An evenly split vote this morning on a LinkedIn Fresh Produce Industry Discussion Group poll, which asks "Should the cantaloupe industry open their food safety meetings to the public and the press?"
United Fresh said this Feb. 27 in a member communication about the food safety meetings:
Responding to the need for updated guidance on the growing, handling and processing of fresh cantaloupe, produce industry leaders across the nation will hold four regional meetings throughout the U.S. to develop guidelines designed to improve the safety of cantaloupe. The guidance will address all operations within the supply chain and the diverse regions and processes in which netted melons are produced and handled.

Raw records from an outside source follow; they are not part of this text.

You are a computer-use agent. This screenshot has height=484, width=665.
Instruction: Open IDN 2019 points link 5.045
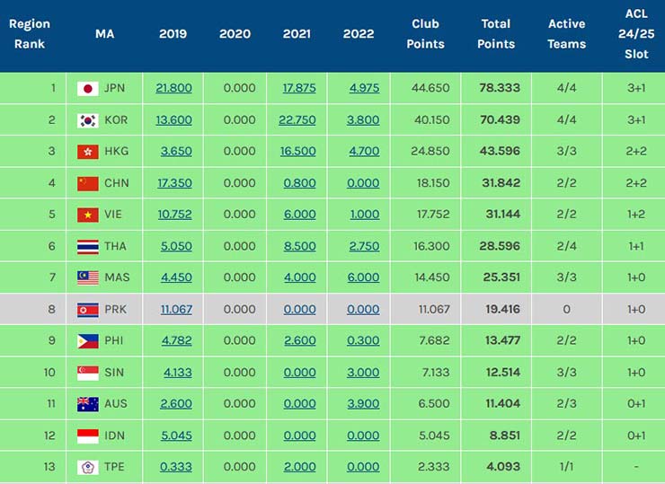[175, 436]
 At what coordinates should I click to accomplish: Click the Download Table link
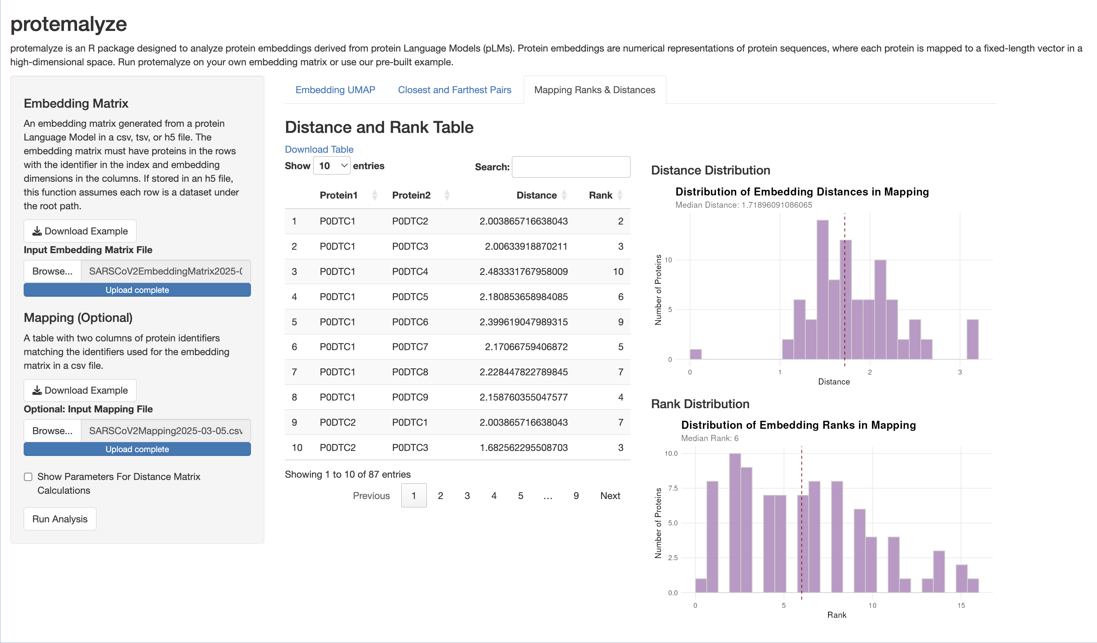pyautogui.click(x=319, y=149)
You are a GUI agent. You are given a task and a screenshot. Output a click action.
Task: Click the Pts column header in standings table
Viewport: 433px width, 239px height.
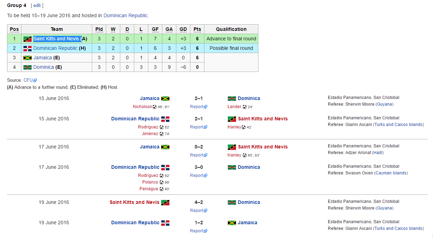click(197, 29)
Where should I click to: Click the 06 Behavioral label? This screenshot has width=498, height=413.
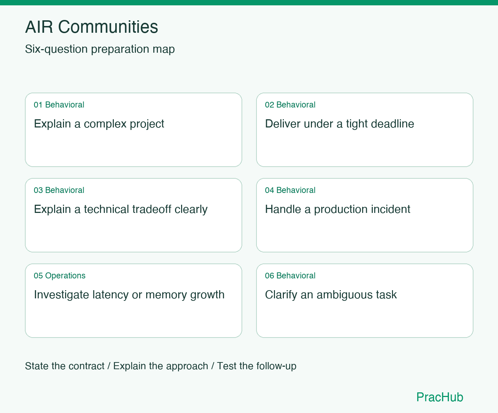[290, 276]
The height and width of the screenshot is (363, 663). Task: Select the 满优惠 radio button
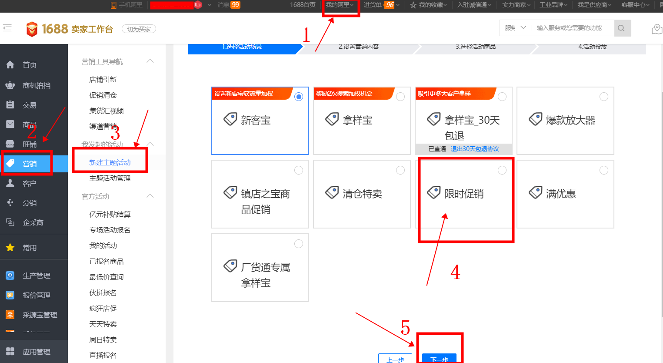(x=604, y=170)
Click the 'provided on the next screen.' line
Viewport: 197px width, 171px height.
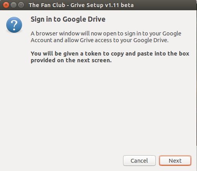pyautogui.click(x=71, y=60)
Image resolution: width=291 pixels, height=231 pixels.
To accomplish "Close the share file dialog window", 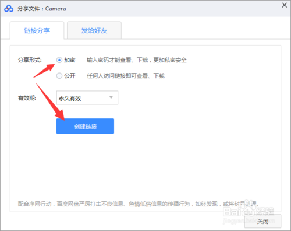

The meetings will be held on:
* March 29-30, Phoenix, Ariz.
* April 26-27, Western Growers headquarters, Irvine, Calif.
* May 30-31, Southeast region
* June 20-21, Denver, Colo.
Further communications in the coming weeks will provide detailed Information on registration, exact locations, hotels and agendas.
The meetings are open to growers, buyers, auditors, academic experts as well as regulators from state agencies, the Food and Drug Administration and the U.S. Department of Agriculture.
Meetings are restricted to industry stakeholders; however, each event will be followed up with a conference call with news media and those unable to attend to ensure additional questions are answered.
TK: Is the "industry" correct in restricting the food safety meetings to industry stakeholders, excluding the press and members of the public? The LinkedIn poll shows the diverging views on the question. In limited voting, 50% say the meetings should be open, as it would signify good faith. However, half say no, it would hinder progress on the task.
I noted in the poll question that food safety lawyer Bill Marler has written in his blog about the issue.
Marler gathers perspectives from some of his clients. A Jennifer Exley wrote:
I am disturbed and upset by the news that the general public, (i.e. the people that were affected) are not allowed in the upcoming industry meetings on the recent Listeria outbreak. As the daughter of one of the victims, this has been a life changing event, not only for my father who no longer leads the quality lifestyle he once had, but for our entire family, especially my mother, who now has to assist, supervise and monitor him on a daily basis. They need to hear our stories. People that have been affected should be allowed to speak about what we all have been through and are continuing to go through so the seriousness of foodborne illnesses can be relayed in a personal manner. Why should anyone get sick from eating a cantaloupe?
TK: In my view, at least one of the meetings should be designated an "open" meeting for members of the public to attend and to comment. All meetings should be open to the press. Organizers shouldn't assume that just because a meeting is open to the press and to the public that chaos will ensue. A more likely scenario would be that budgets and time constraints would preclude both the press and the public from attending the meetings in any significant way. Such meetings would allow the industry to see the "human" side of those affected, and would also provide the public a chance to appreciate the earnestness of the industry's effort to address cantaloupe food safety issues.